** SUPPLIED PASSAGE follows **

The Department of Veterans Affairs is changing how it reviews the environmental effects of its work across the country. The federal agency says its old National Environmental Policy Act, or NEPA, procedures no longer match the law, its operations or the kinds of projects it handles now. That matters to veterans who rely on VA facilities and services, to staff who move projects forward, to contractors who build or manage them, and to neighbors who live near VA sites.
VA says the update is needed because its NEPA regulations were last revised in 1989. Since then, Congress has changed NEPA, the Council on Environmental Quality has pulled back its own NEPA rules, and VA says its delivery of care and benefits has changed in substantial ways.
Why the old framework no longer fits
VA ties the overhaul to a larger shift in federal environmental law. Congress amended NEPA through the Fiscal Responsibility Act of 2023 and the One Big Beautiful Bill Act of 2025. The Council on Environmental Quality, often called CEQ, rescinded its NEPA regulations effective April 11, 2025. That left agencies with more responsibility to sort out their own procedures.
The department also points to Executive Order 14154, Unleashing American Energy. In that order, President Trump rescinded President Carter’s 1977 order that had served as the basis CEQ used for its rulemaking authority. In plain terms, the federal rules around environmental review changed enough that VA says it had to rewrite its own procedures instead of relying on an old template.

** End of SUPPLIED PASSAGE **
** DATA TO EXAMINE follows **

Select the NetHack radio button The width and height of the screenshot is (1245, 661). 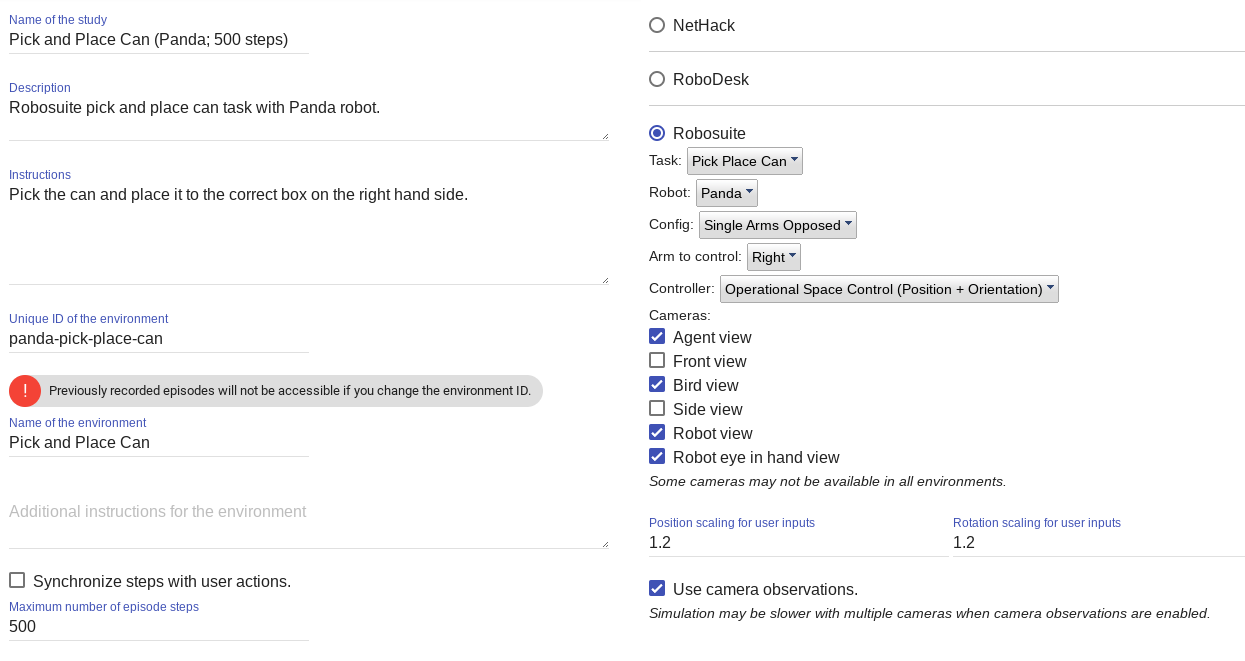pyautogui.click(x=657, y=25)
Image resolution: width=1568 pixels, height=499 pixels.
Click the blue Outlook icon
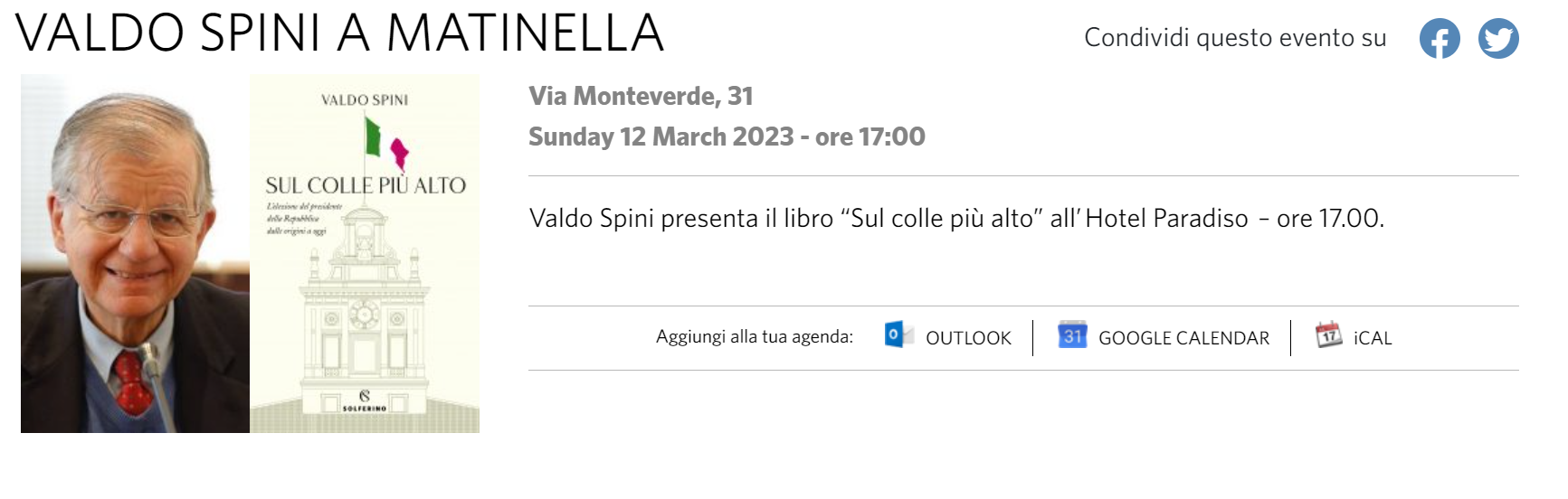coord(898,335)
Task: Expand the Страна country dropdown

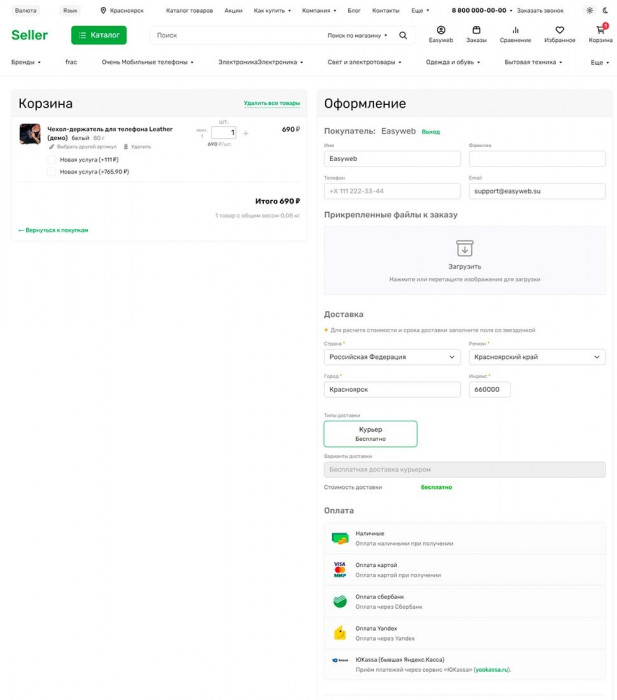Action: (x=392, y=357)
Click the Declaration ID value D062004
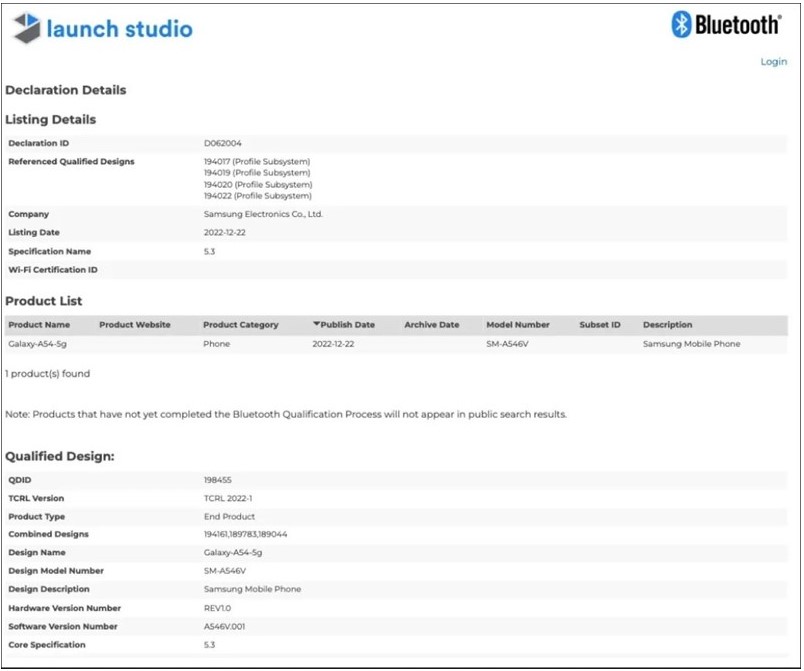Image resolution: width=804 pixels, height=671 pixels. pyautogui.click(x=222, y=143)
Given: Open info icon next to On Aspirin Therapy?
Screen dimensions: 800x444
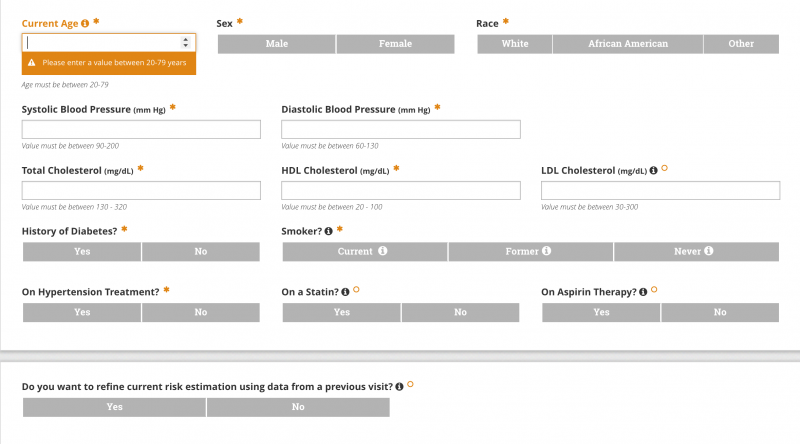Looking at the screenshot, I should 643,292.
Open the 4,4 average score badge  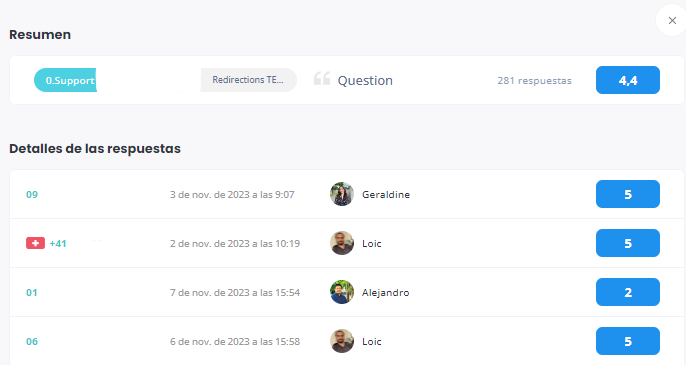(x=628, y=80)
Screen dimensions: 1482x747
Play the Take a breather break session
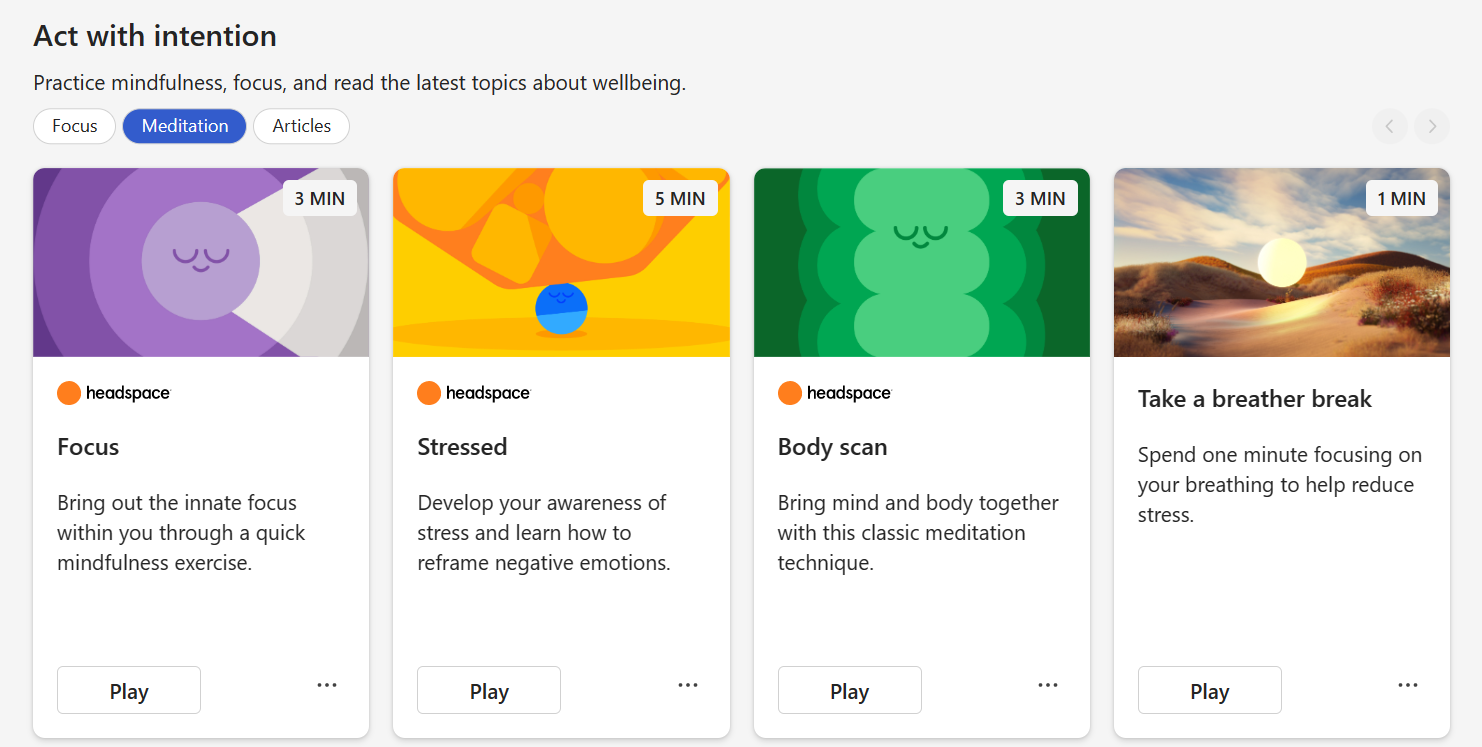[1209, 691]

** End of DATA TO EXAMINE **

— PROBLEMS TO SOLVE —
1: Using the article on VA's environmental review update, decide whether each statement agrees with it: (a) VA's NEPA regulations were last revised in 1989; (b) the Council on Environmental Quality's NEPA regulations were rescinded effective April 11, 2024; (c) Executive Order 14154 is titled Unleashing American Energy. For each, answer yes or no and quote the words that decide it.
2: Carry on the article about VA's environmental review update from its final sentence, writing the next part.

— RESPONSES FOR EACH TASK —
1:
(a) Yes: "its NEPA regulations were last revised in 1989"
(b) No: "rescinded its NEPA regulations effective April 11, 2025"
(c) Yes: "Executive Order 14154, Unleashing American Energy"

2:
VA says the point is not just to clean up old language. The agency says its current mission, its projects and the law itself have all moved on. The new rule is meant to line those pieces up again.
What actions fall under the rule
The revised procedures apply only to major federal actions under NEPA. VA says that includes construction and maintenance projects, real property purchases and sales, leases and sharing agreements, grants and other funding actions, facility and asset management decisions, and other actions that meet NEPA’s definition of a major federal action and could have a significant environmental impact.
That list matters because it shows how wide the rule can reach. A NEPA review can be tied to a new building, a renovation, a lease arrangement, or a funding decision that shapes how a VA asset is used. For a large agency with hospitals, clinics and support facilities spread across the country, that covers a lot of day-to-day decision-making.
Not every VA action is in scope. The rule says entitlement awards are outside NEPA because they are non-discretionary. In other words, if VA has no choice in whether to provide the benefit, the environmental review law does not apply to that award.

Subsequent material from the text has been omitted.